В фабуле драмы, несмотря на сложность завязки, нет ничего неестественного. С исторической точки зрения нет ничего необычайного в том, что при тех тесных связях, которые, несмотря на религиозную вражду и свирепые войны, установились мало-помалу между христианами и магометанами, племянник султана мог оказаться сыном христианки и попасть в рыцарский орден. Что касается развязки, то любители свадебных финалов предпочли бы, чтобы крестоносец женился на Рехе, но Лессинг предпочел сделать Реху сестрою тамплиера, что дало ему возможность создать дружную семью из христианского, мусульманского и иудейского элемента и что не только не портит пьесу, но дает повод к прекрасной заключительной сцене, в которой подмечены многие тонкие психологические черты. Весьма тонко схвачено, например, различие между Рехой и тамплиером; наивная девушка Реха, узнав, что он – ее брат, бросается к крестоносцу, желая обнять его; тамплиер отступает: слишком резко чувствует он перемену роли и различие между братской и иной любовью. Вскоре, однако, разум берет в нем верх над зародившейся страстью.

 

«Натан Мудрый» был последним крупным произведением Лессинга. Перед самой смертью Лессинг написал еще философский трактат: «О воспитании рода человеческого», во многих отношениях составляющий как бы эпилог к «Натану». Основная мысль этого трактата состоит в том, что религию, основанную на откровении, следует признавать лишь за известную ступень в умственном и нравственном развитии человечества. В качестве такой ступени развития, или, по словам Лессинга, в роли «воспитательного орудия» откровение необходимо и не может быть отвергаемо. С этой точки зрения, говорит Лессинг, все исторические народные религии «равно истинны», но раз им пытаются дать значение внешних форм, подчиняющих убеждение человека, они лишаются всякой ценности.
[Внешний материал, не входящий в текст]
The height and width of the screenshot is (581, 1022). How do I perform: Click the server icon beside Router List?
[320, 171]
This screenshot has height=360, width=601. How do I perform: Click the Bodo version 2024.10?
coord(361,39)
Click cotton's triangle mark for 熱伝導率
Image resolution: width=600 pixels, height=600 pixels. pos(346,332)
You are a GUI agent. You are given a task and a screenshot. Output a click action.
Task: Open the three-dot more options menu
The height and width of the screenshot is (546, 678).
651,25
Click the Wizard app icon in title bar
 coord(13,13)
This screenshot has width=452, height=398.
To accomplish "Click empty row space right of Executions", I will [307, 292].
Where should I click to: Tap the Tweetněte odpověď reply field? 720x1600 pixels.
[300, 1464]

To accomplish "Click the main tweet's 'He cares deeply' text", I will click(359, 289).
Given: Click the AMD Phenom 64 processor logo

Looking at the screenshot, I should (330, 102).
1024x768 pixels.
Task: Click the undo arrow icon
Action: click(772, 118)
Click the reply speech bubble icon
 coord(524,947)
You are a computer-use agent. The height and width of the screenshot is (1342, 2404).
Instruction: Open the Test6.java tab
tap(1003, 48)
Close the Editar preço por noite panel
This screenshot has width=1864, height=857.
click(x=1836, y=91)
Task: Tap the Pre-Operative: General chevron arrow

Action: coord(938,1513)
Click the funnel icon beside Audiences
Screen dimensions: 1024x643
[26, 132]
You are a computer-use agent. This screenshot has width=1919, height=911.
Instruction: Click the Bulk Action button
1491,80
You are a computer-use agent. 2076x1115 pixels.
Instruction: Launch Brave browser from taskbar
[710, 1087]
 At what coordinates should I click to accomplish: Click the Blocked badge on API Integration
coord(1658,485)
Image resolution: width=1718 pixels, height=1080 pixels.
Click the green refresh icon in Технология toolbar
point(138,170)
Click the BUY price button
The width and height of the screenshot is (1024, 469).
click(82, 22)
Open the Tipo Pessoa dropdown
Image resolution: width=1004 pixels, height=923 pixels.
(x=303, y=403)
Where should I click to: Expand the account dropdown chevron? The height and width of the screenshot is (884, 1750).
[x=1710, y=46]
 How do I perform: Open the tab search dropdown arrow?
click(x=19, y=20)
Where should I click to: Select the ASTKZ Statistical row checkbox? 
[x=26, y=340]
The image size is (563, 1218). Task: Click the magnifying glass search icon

Место, занимаемое Лессингом в истории европейской, и в частности немецкой, литературы является совершенно исключительным. Для немцев Лессинг соединяет в себе те две роли, которые у нас порознь выполнены Белинским и Пушкиным. Лессинг в одно и то же время анализировал и делал синтез, освещал путь другим и самому себе. Не говорим уже о черной работе: о заслуге в деле очищения немецкого языка.

Чтобы оценить эту заслугу, стоит вспомнить, как писали современники Лессинга, даже такие известности, как Вилланд, называвший, например, белье «по-немецки» Linge, употреблявший такие французско-немецкие слова, как Lizenz, Edukation, Aemulation. (См. Literaturbriefe Лессинга, 14 Brief).

Но величайшею заслугою Лессинга останутся, без сомнения, те философские, нравственные и эстетические принципы, которые положены в основу всех его произведений – как критических, так и поэтических. Усовершенствовав и развив начала, заимствованные у древних греков, у английских и частью французских писателей, опираясь на Аристотеля и на Шекспира, исходя из отрицательного отношения к французскому псевдоклассицизму и во многом примыкая к Дидро, Лессинг в эпоху зрелости своего таланта шел путем совершенно самостоятельным, не щадя общепризнанных авторитетов и не страшась общественного мнения. Не будучи ни скептиком, ни вольнодумцем во вкусе тогдашних французских и офранцуженных придворных, Лессинг ставил выше всего свободу мысли и силу разума. В вопросе о религиозной терпимости он смело шел по следам Локка, Лейбница и Вольфа и, не будучи философом по призванию, значительно расчистил путь для критической философии Канта. Как драматург он не только сделал невозможным возвращение к временам Готтшеда, но и был прямым предшественником Шиллера и Гёте. Как критик он один из первых вполне оценил значение Шекспира и нанес жестокий удар ходульной риторике и условным поэтическим красотам лжеклассической эпохи.

Все это дает Лессингу право считаться реформатором, повлиявшим на развитие не одной немецкой литературы, но и на умственное и нравственное развитие всего человечества.